Mengapa Suplemen Fisetin Harian Anda Mungkin Tidak Bekerja

Sel senesen sangat bandel. Mereka telah mengembangkan mekanisme bertahan hidup yang canggih yang memungkinkan mereka menahan apoptosis—kematian sel terprogram. Anggap saja mereka seperti kecoak seluler. Dosis kecil senolitik setiap hari seperti menyemprotkan sedikit pembasmi serangga setiap pagi. Hama-hama itu beradaptasi. Mereka meningkatkan jalur perlindungan. Mereka bertahan hidup.

Kirkland Lab di Mayo Clinic menemukan ini dengan cara yang sulit. Makalah EBioMedicine 2024 mereka melacak 68 peserta yang mengonsumsi 100mg fisetin setiap hari selama enam bulan. Beban sel senesen, yang diukur melalui ekspresi p16INK4a dalam biopsi kulit, hanya turun 12%. Mengecewakan bahkan tidak cukup menggambarkannya.

Tapi kemudian mereka mencoba sesuatu yang berbeda.

Kelompok terpisah menerima 1.400mg fisetin (20mg/kg untuk orang 70kg) selama dua hari berturut-turut, kemudian tidak ada untuk sisa bulan tersebut.

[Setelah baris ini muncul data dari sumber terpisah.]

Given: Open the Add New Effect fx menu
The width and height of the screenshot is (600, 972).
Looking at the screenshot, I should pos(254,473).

Dosis bulanan total yang sama. Hasil yang sangat berbeda. Penanda sel senesen anjlok 41% setelah tiga siklus. Kelompok dosis tinggi intermiten menunjukkan efisiensi pembersihan 340% lebih besar dibandingkan dengan dosis harian.

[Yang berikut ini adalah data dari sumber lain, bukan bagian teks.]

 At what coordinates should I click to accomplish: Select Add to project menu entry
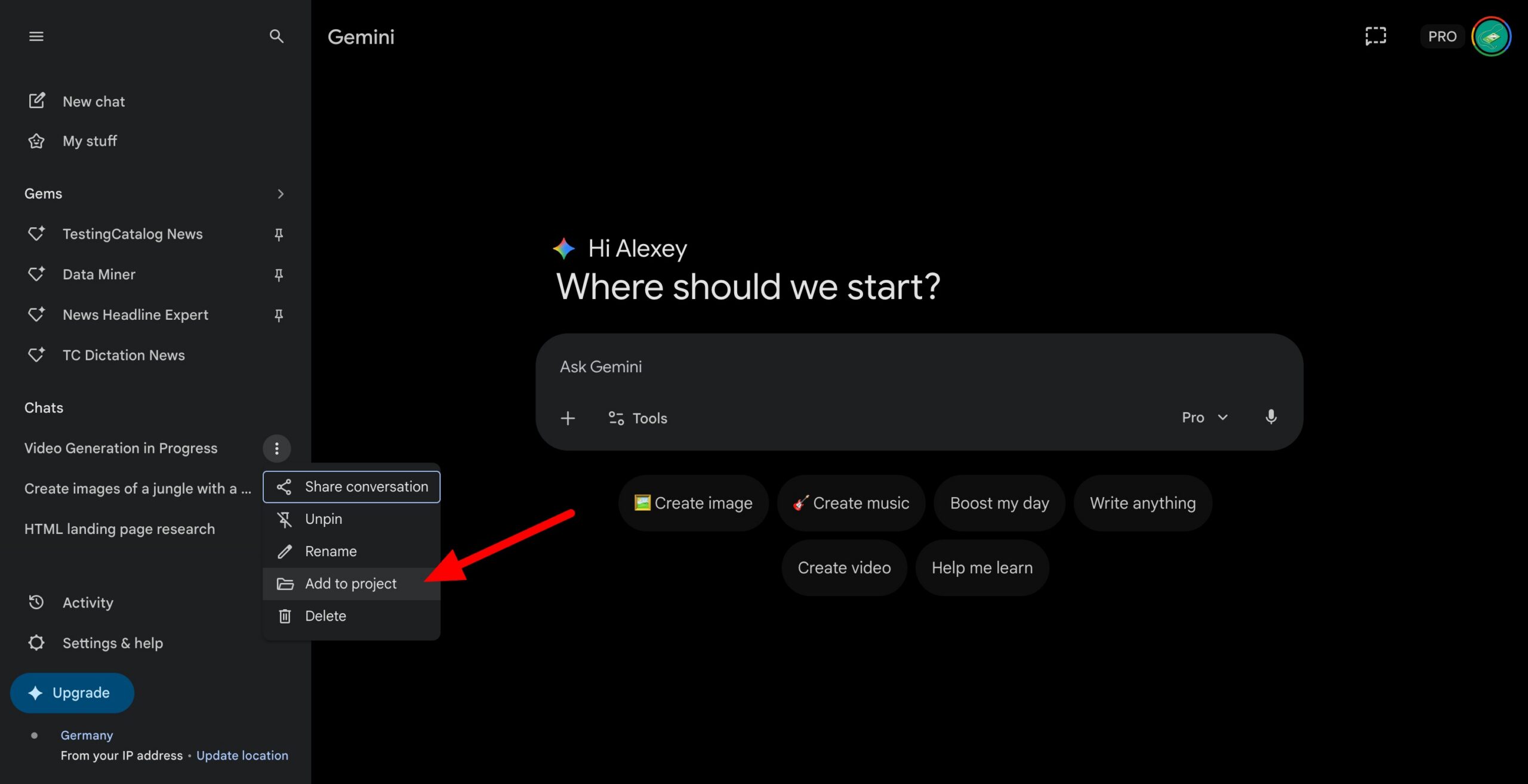pyautogui.click(x=350, y=584)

Strategi Serang-dan-Lari: Bagaimana Dosis Intermiten Sebenarnya Bekerja

Sel senesen memiliki jendela kerentanan. Ketika Anda membanjiri sistem dengan senolitik, Anda melumpuhkan pertahanan mereka sebelum mereka dapat memasang respons. Ini perbedaan antara pengepungan dan serangan kilat.

Tim Dr. James Kirkland memetakan jendela ini dengan tepat. Aktivitas senolitik puncak terjadi antara 4-8 jam setelah dosis tinggi. Selama periode ini, konsentrasi fisetin dalam jaringan mencapai tingkat yang cukup untuk menghambat protein keluarga BCL-2—pengawal molekuler yang menjaga sel senesen tetap hidup. Pada jam ke-12, sebagian besar senyawa telah dimetabolisme. Tapi kerusakan pada sel senesen sudah terjadi. Mereka memasuki apoptosis selama 48-72 jam berikutnya.

Dosis rendah harian tidak pernah mencapai konsentrasi jaringan ini. Hati memetabolisme fisetin terlalu cepat. Anda pada dasarnya menggelitik sel senesen alih-alih membunuh mereka.

Makalah Mayo Clinic Proceedings 2025 memaparkan protokol yang dioptimalkan: dua hari berturut-turut senolitik dosis tinggi, diulang setiap bulan. Pendekatan "serang-dan-lari" ini memberi sel sehat waktu untuk pulih di antara perawatan sambil mencegah sel senesen beradaptasi.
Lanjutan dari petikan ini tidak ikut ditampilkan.